Rows:
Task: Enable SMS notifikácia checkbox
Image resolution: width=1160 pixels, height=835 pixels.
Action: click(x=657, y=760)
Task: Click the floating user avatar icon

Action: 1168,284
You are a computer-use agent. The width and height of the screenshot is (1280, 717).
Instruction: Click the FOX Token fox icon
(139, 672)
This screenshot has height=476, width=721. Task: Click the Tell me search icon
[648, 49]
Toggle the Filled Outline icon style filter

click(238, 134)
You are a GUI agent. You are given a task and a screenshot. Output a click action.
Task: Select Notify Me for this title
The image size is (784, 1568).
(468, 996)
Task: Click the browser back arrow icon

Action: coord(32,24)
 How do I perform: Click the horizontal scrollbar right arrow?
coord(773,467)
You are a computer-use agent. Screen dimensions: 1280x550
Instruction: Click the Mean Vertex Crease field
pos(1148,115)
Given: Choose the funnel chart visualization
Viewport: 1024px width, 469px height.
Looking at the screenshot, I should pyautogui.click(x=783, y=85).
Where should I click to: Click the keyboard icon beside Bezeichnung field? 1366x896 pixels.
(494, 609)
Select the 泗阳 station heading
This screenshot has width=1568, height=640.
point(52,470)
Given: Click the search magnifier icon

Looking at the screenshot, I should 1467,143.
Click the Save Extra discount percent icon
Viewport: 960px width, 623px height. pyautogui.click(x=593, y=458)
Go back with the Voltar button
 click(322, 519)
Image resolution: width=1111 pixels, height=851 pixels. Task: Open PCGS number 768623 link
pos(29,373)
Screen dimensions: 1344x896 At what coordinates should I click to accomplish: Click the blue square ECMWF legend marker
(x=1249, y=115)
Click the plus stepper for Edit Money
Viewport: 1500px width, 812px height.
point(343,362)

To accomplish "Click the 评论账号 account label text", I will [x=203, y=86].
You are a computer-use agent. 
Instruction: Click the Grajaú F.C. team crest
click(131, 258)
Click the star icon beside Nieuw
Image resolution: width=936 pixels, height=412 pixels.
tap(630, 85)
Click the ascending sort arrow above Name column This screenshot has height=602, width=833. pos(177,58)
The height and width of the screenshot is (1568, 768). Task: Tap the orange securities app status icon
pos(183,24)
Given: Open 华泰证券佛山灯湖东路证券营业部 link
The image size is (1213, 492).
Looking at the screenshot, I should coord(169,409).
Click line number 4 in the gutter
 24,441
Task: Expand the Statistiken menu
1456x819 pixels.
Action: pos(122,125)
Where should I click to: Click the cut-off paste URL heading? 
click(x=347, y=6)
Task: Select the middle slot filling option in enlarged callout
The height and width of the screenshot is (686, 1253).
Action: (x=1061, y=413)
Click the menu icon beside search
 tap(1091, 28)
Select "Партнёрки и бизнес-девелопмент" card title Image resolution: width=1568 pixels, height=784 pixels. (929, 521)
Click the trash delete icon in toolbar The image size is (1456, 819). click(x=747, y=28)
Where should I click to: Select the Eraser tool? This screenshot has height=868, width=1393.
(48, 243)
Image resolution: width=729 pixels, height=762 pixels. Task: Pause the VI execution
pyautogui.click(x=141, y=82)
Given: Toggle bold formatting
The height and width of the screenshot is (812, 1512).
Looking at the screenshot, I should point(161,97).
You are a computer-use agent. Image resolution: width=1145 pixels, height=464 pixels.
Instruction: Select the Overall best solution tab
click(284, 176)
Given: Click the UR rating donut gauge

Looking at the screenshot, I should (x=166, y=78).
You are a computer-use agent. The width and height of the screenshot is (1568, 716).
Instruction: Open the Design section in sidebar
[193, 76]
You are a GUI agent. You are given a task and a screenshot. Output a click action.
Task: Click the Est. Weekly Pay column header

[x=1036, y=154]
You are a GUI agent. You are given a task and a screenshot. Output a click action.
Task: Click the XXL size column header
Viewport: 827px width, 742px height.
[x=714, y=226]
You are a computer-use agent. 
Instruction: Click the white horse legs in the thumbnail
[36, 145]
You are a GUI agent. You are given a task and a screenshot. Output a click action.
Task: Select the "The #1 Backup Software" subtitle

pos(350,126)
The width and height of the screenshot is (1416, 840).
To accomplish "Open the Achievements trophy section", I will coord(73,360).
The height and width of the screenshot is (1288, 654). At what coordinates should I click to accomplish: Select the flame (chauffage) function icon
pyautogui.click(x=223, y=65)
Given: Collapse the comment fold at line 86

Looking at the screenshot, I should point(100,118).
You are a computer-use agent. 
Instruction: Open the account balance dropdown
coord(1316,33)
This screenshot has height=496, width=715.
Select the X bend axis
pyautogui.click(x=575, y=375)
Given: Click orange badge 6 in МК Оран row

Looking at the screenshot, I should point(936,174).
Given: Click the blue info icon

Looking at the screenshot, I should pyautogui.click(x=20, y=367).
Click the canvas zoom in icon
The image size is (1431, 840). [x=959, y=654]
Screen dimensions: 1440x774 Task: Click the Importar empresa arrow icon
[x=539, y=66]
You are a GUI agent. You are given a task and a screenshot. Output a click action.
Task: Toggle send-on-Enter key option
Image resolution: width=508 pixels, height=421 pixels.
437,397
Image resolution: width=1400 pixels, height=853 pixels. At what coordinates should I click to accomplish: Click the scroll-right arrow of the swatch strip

Task prompt: Copy the records above verbatim, starting at the line that contains "pixels. (929, 521)" and ending after the line that contains "Click the trash".

Full response:
Select "Партнёрки и бизнес-девелопмент" card title Image resolution: width=1568 pixels, height=784 pixels. (929, 521)
Click the trash delete icon in toolbar The image size is (1456, 819). click(x=747, y=28)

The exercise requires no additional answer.